October 27, 2005
Dirk Early, a professor of economics and business at Southwestern, has been selected to receive the 2005 Exemplary Teaching Award from the Board of Higher Education and Ministry of The United Methodist Church. Each year the Board allows the University to designate one teacher to receive this award. Criteria for receiving the award include excellence in teaching; civility and concern for students and colleagues; commitment to value-centered education; and service to students, the institution and the community. Early has taught economics at Southwestern since 1994 and is currently one of the University's 17 Paideia Professors. Previous recipients of the award include Eric Selbin, Dan Hilliard, LaVonne Neal, Traci Giuliano and Suzanne Buchele.
Rick Roemer, chair and artistic director of the Theatre Department, is starring in a world premiere play by Pulitzer Prize winner Robert Schekkan through The University of Texas at Austin Department of Theatre and Dance. The Marriage of Miss Hollywood and King Neptune opens Friday, Nov. 4, in the B. Iden Payne Theatre and runs through Sunday, Nov. 13.
October 20, 2005
Eileen Cleere, associate professor of English, delivered a paper in late September at the 2005 North American Victorian Studies Association in Charlottesville. The paper, "Brown Studies: Painting and Pestilence in Late-Victorian Fiction," is part of her current book project about the impact of sanitary reform on Victorian aesthetics.
"'Learning to Govern: The Texas Experience" by Tiffany Barnes, Class of 2004, and Tim O'Neill, professor of political science, will be published in a forthcoming issue of the Journal of Political Science. A 2004 Mundy Fellowship funded the research for this article.
October 6, 2005
Assistant Professor of Spanish Katy Ross's article titled "Sex, Drugs, and Violence in Lucia Etxebarria's Amor, curiosidad, prozac y dudas" will be published in Novels of the Contemporary Extreme this spring.
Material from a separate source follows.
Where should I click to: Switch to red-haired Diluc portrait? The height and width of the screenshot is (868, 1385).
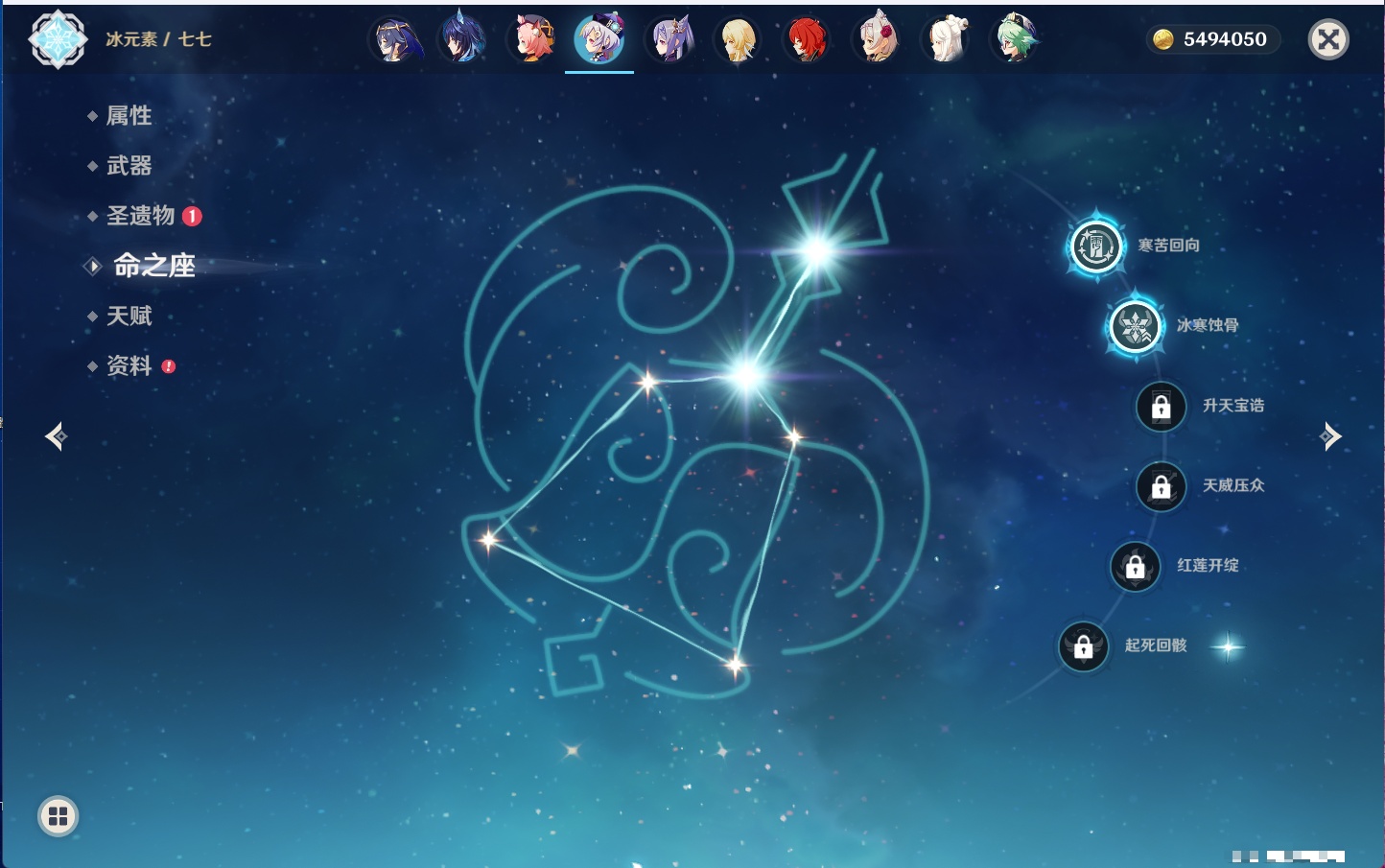click(x=807, y=40)
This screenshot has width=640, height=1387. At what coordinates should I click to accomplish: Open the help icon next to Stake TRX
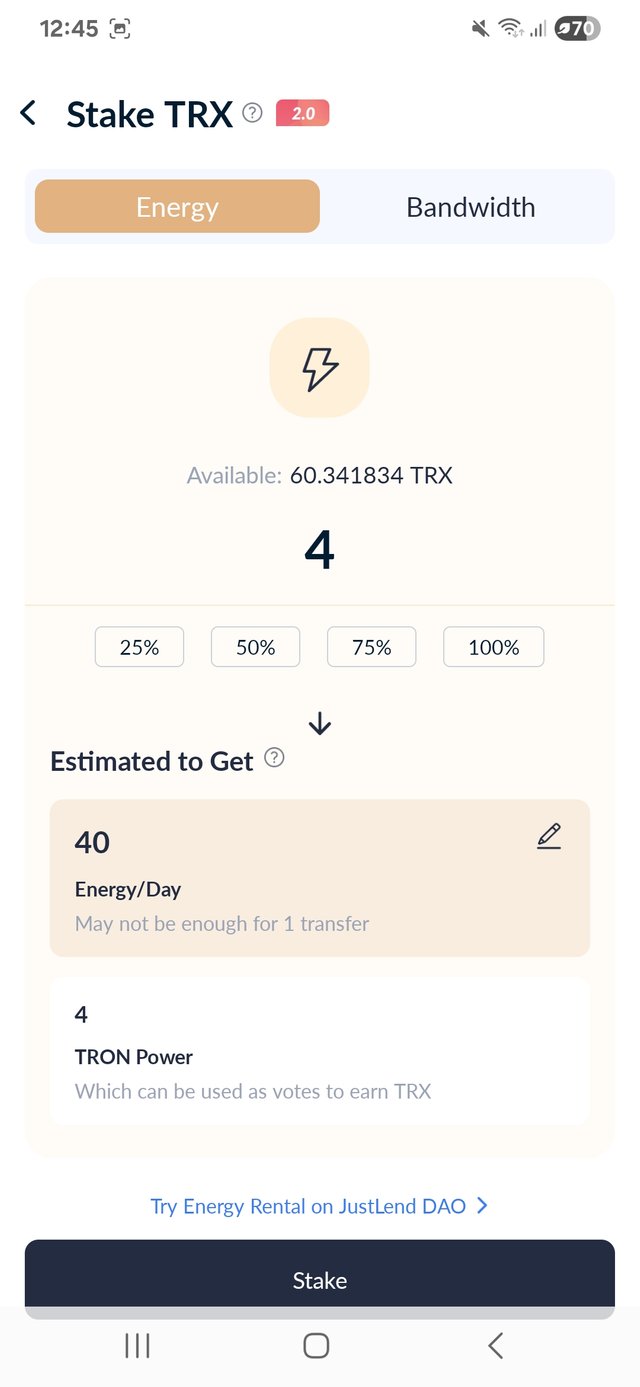[253, 114]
Alicia L. Moore, assistant professor of education, co-edited the Winter/Spring 2005 Black History Bulletin for the Association for the Study of African American Life and History (ASALH) and co-wrote the foreword. The bulletin highlights the Niagara Movement, which was the first national organization to demand civil rights for African Americans. The bulletin includes articles and lesson plans written for middle and high school teachers who teach American history and social studies classes. The bulletin also showcases the writing talents of Jason Hayes, a recent Southwestern University graduate.